Are API partners the weakest link?

In the cyber security world there is a concept known as a supply chain attack. Essentially, what this means is that rather than attacking home base head-on, you infiltrate it by identifying weak partners or supply routes and compromising them instead.

This concept can also be applied to hacking SaaS or cloud based applications and services. In this case a large SaaS vendor could be difficult to compromise head-on due to a heavy focus on security, so instead a hacker would look for the weak points.

The weakest link will almost always be the users of the software. But what if the SaaS vendor has systems in place to detect if a user account has been breached? In that case a hacker would move further down the chain and start looking for other ways to get to their data. Enter the partner or supplier channel. If a hacker can compromise a user’s account on a partner app, they can then gain access to that customer’s data in the core application.

Findings from the recent PwC Global State of Information Security Survey 2017 reveal that there has been an 11% increase in security incidents originating from suppliers, business partners, and resellers and that they now account for 21% of reported attacks.”

So let’s talk about how your API Partners could leave you exposed to risk and also address how this problem can be solved so that everyone is more secure.

API partners

Most cloud based applications and services have APIs which enable customers and partners to create tighter integrations between the various tools and systems that they use. While the APIs might be very secure, often the smaller partners or consumers of these APIs are not, which opens up the door for attackers.

An example

For example, let’s put ourselves in the hacker’s shoes and consider how we could gain access to sensitive financial data in a cloud based accounting system. We can presume that most online financial applications have a strong security focus with monitoring at all levels, including breach detection and notifications when a user account has been compromised. This all makes attacking the application head-on a difficult proposition. So let’s take a look at their “supply chain”.

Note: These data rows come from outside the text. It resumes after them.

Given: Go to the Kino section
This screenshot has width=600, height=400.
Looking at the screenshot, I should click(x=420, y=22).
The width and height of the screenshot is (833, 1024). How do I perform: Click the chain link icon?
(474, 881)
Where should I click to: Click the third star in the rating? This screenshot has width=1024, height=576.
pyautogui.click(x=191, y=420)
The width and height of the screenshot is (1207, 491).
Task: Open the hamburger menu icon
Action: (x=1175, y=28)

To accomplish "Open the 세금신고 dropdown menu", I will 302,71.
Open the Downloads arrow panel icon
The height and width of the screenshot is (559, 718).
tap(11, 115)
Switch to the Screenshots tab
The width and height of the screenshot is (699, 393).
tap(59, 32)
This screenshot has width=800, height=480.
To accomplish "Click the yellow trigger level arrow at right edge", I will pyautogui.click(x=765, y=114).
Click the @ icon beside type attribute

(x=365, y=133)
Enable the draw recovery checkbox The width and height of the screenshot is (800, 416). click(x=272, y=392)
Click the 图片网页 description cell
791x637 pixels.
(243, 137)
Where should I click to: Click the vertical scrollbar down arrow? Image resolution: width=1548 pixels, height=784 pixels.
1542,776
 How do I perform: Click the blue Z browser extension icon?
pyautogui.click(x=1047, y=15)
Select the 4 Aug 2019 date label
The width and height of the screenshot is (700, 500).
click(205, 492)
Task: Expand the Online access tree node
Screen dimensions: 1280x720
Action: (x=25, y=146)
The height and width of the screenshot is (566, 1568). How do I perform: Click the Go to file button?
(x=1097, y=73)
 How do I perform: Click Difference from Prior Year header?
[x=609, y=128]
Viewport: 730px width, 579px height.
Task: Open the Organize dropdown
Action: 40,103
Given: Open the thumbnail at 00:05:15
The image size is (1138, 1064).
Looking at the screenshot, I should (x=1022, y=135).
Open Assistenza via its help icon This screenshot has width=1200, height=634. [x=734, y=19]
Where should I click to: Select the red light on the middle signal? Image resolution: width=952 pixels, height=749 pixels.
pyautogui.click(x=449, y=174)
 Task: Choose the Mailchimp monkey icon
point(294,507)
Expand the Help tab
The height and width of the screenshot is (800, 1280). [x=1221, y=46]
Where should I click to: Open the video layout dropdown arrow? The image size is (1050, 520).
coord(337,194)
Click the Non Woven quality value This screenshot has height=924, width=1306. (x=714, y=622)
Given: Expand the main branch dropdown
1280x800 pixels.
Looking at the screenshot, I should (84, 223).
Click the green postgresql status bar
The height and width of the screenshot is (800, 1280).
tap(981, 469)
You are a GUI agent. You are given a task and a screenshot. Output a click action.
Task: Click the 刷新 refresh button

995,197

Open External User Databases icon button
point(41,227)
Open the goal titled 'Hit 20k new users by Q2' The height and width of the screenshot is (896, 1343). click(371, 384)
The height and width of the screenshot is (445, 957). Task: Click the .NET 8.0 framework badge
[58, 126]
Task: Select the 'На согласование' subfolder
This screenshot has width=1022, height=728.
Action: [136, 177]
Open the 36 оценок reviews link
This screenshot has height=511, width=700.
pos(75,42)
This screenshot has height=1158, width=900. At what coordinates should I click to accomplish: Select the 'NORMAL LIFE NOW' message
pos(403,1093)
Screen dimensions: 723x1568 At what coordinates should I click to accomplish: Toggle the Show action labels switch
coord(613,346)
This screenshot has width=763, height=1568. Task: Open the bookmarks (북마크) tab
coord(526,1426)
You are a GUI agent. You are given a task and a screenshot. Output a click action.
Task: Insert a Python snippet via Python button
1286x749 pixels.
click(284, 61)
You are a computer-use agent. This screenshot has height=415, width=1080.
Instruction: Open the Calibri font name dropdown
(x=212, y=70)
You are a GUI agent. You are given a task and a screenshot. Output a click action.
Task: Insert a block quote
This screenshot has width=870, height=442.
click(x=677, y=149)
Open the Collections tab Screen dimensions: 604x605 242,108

In this example, the accounting application has hundreds of add-on partners who are typically smaller SaaS software companies, that have connected via API, to provide value added services like enhanced reporting, expense claim management, or payroll.

Most of these partners will have full access to read and possibility manipulate their customers’ financial data in the original application. Given the partners are often smaller companies, they don’t have the luxury of a dedicated security team or the same level of monitoring systems in place to secure their own products. What this means is that if a hacker can compromise the user account of a partner, they can in turn gain access to that customer’s data in the core application.

For large SaaS vendors this presents a real problem – as is highlighted in the new PwC survey – that is really hard to solve. They want to enable access to data and grow the ecosystem of connected applications, but in doing so they also delegate security to smaller, less capable partners.

So what can be done?

The first step is for organizations to require partners to pass a security review as part of their “go live” process. This review should include how the partner detects and responds to security incidents, like breached user accounts.

Given that 63% of confirmed data breaches involve leveraging weak, default or stolen passwords, otherwise known as compromising a user account, it’s critical that API partners do more to protect their own users and the supply chain up to the main data source that their business relies on.

Unfortunately without a dedicated security team or the extra resources small businesses cannot create complex breach detection systems. They all have a to-do list a mile long and let’s face it, they probably should be focusing on their core competencies and closing more deals than building custom security software.

Summary

Attacking the supply chain of SaaS companies means going after the partner apps that are connected to the mothership via API. They often have less security measures in place and will be less likely to notice if a user account has been breached.

As an attacker these partners are an obvious weak point that can be exploited.

As an API partner there needs to be a clear understanding that a security incident on your watch could lead to an integral partnership being severed, which could result in the end of business for you.

As a large SaaS vendor or API provider there is an awareness of a weak point in the supply chain but a challenge on how to enforce greater security with partners.

In my (extremely biased) view a great solution is for larger SaaS vendors to mandate basic security hygiene like breach detection as part of the partner approval process. For the partners there are new services on the market for adding application level security and monitoring.

And remember – if you’re thinking of building your own security in to your product, think again. Cyber security is a moving target that requires a dedicated team and continuous updates, and you’ll soon lose focus on your core business.